WHAT IS BEING ASKED. Copy only those lines which run from the line containing "Where should I" to the end of the entries below, both inclusive, exactly as written and with no pictures.

Saved entries:

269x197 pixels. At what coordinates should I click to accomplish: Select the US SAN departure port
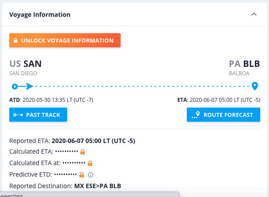click(25, 64)
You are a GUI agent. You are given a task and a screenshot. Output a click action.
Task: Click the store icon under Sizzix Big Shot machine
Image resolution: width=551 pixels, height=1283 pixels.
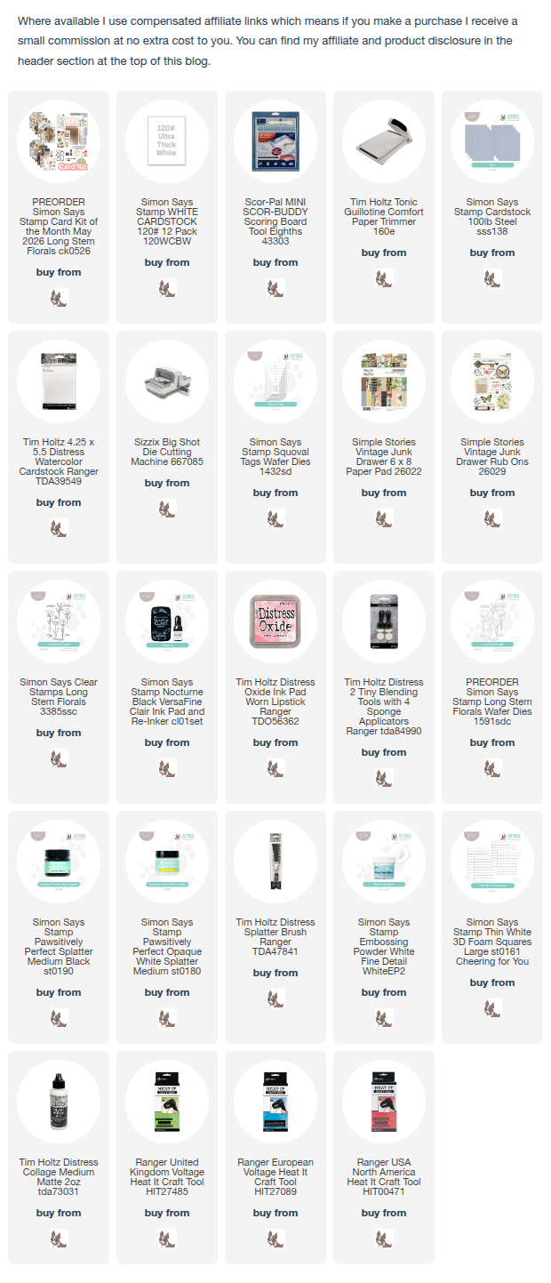pyautogui.click(x=167, y=508)
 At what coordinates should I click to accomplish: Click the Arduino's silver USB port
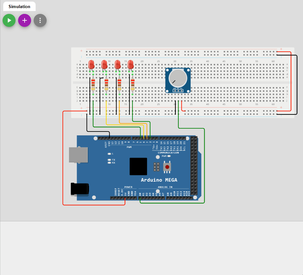[79, 155]

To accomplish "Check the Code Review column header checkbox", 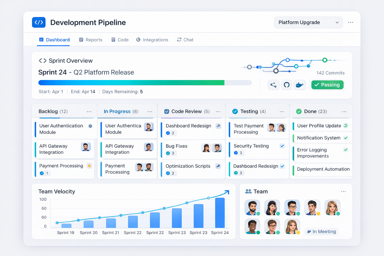I will point(166,111).
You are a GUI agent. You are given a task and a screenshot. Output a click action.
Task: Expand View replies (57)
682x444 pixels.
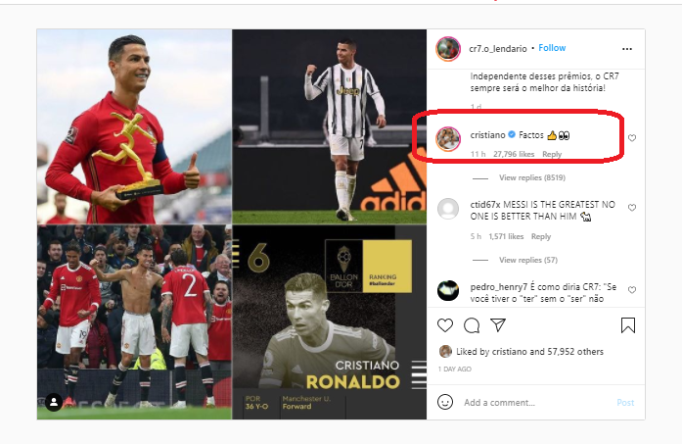pyautogui.click(x=528, y=260)
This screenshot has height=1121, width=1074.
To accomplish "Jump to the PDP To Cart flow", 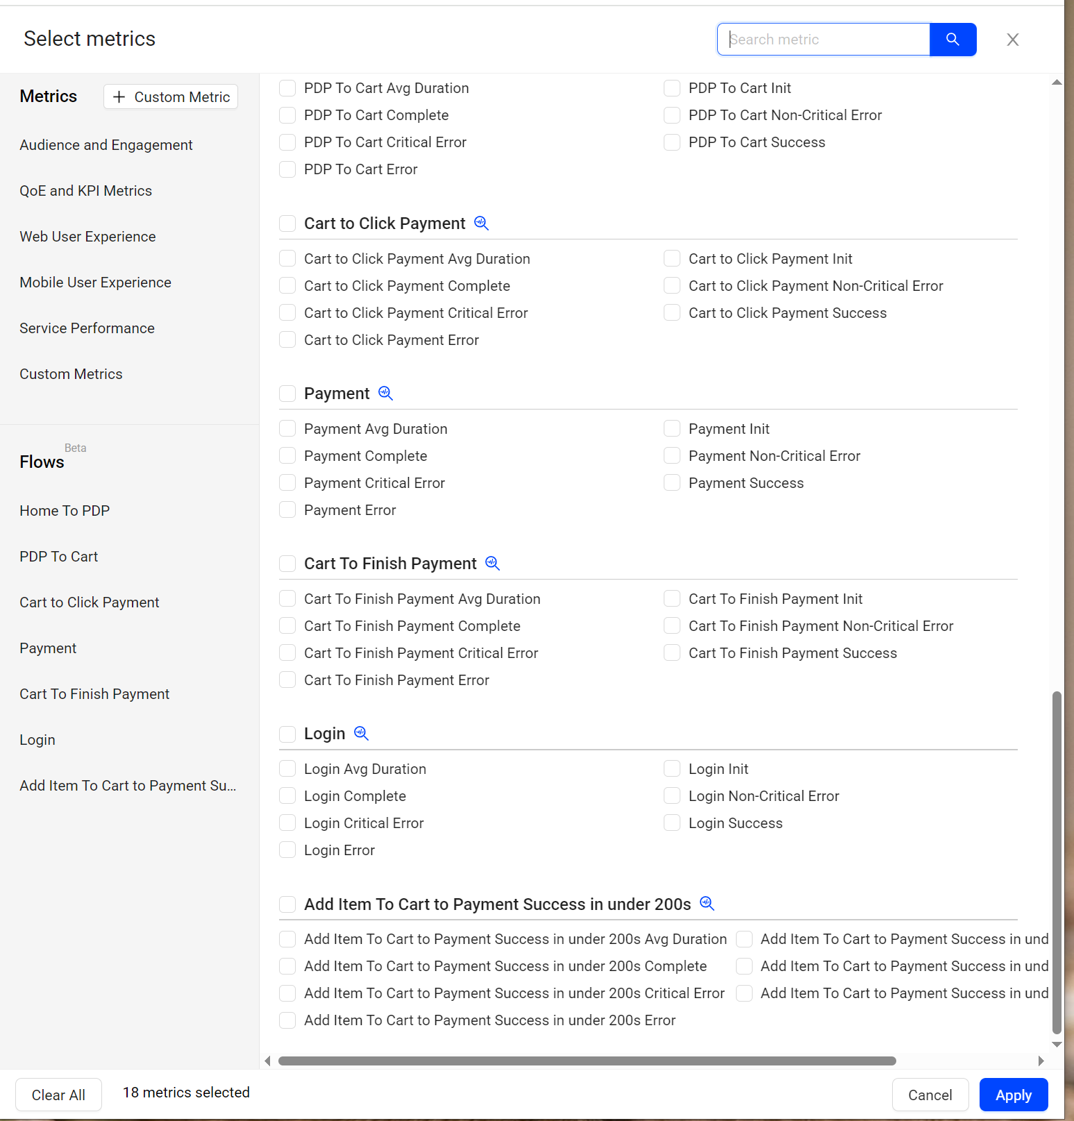I will click(59, 557).
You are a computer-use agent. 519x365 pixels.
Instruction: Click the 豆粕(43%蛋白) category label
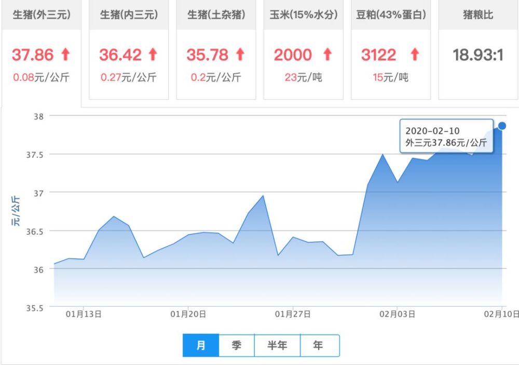pos(390,15)
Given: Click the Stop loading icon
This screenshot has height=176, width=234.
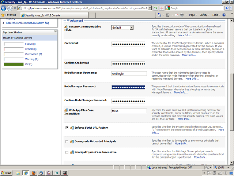Looking at the screenshot, I should [x=162, y=8].
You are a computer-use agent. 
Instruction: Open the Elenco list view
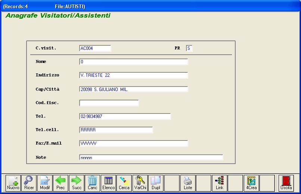pos(108,183)
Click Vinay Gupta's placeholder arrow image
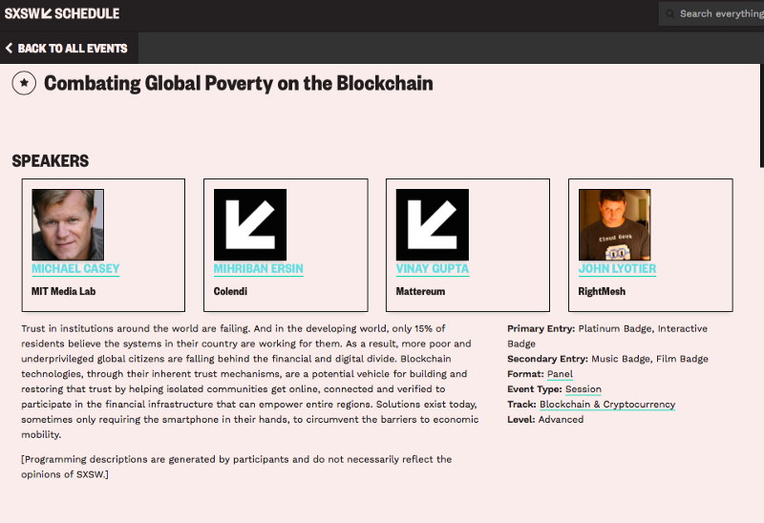The image size is (764, 523). [432, 224]
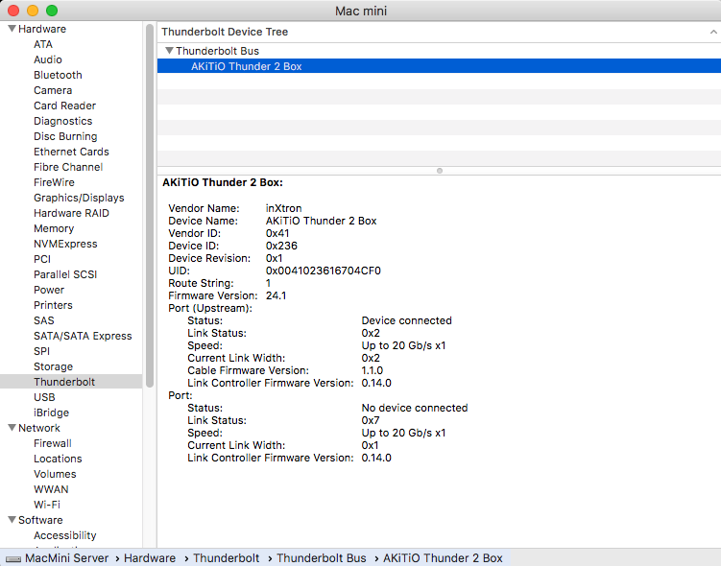Open Ethernet Cards in hardware list
The width and height of the screenshot is (721, 566).
pos(71,152)
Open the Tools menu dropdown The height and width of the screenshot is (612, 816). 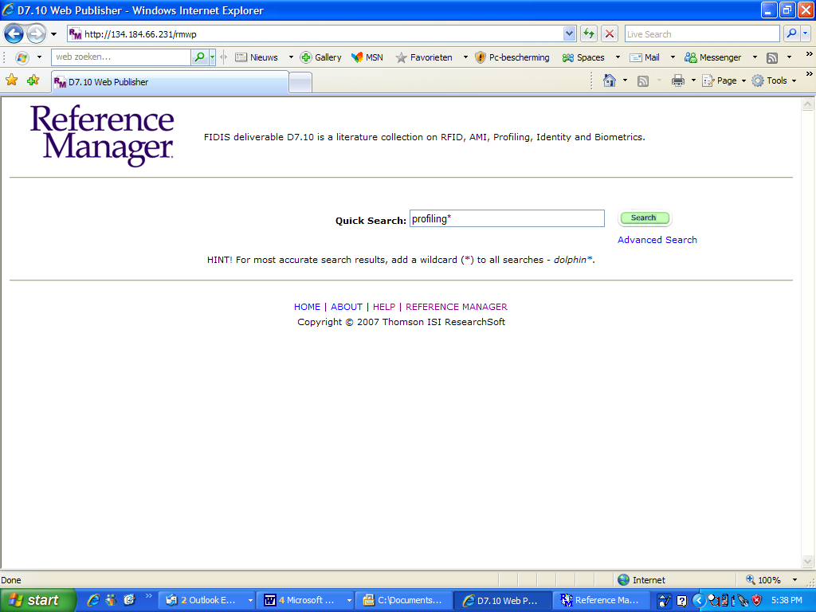[774, 80]
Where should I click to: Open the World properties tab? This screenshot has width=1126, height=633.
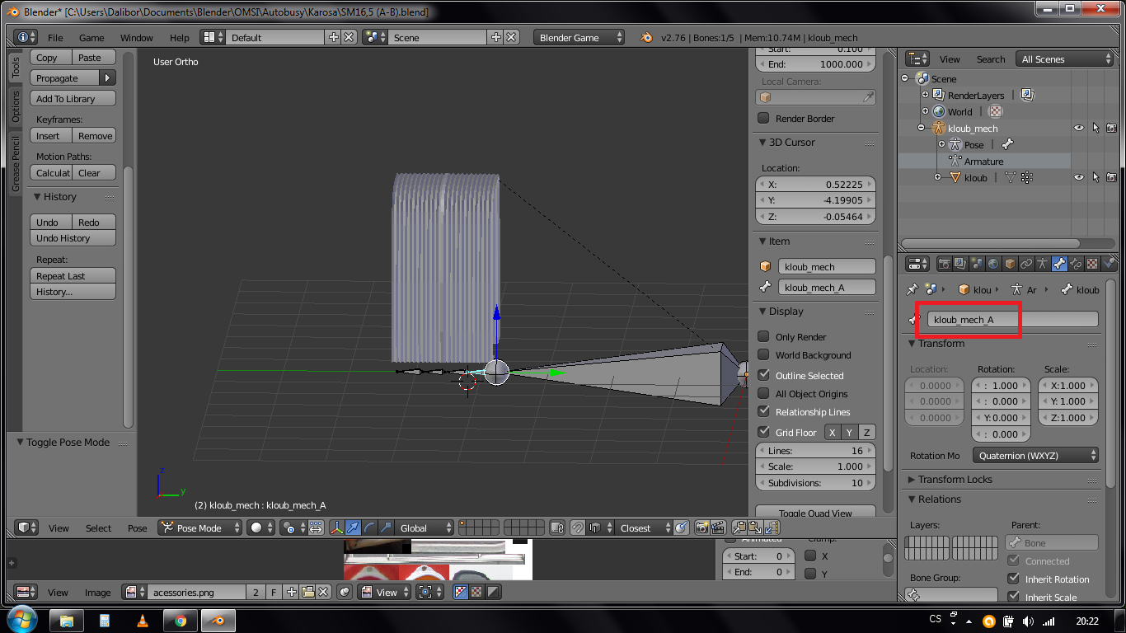[994, 264]
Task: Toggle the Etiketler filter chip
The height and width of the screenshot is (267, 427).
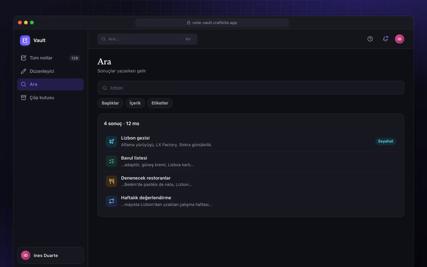Action: [x=160, y=103]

RESULT FOR THIS TASK.
Where should I click to: Open the World properties tab? This screenshot has width=1126, height=633.
[994, 264]
Task: Toggle the Etiketler filter chip
The height and width of the screenshot is (267, 427).
Action: [x=160, y=103]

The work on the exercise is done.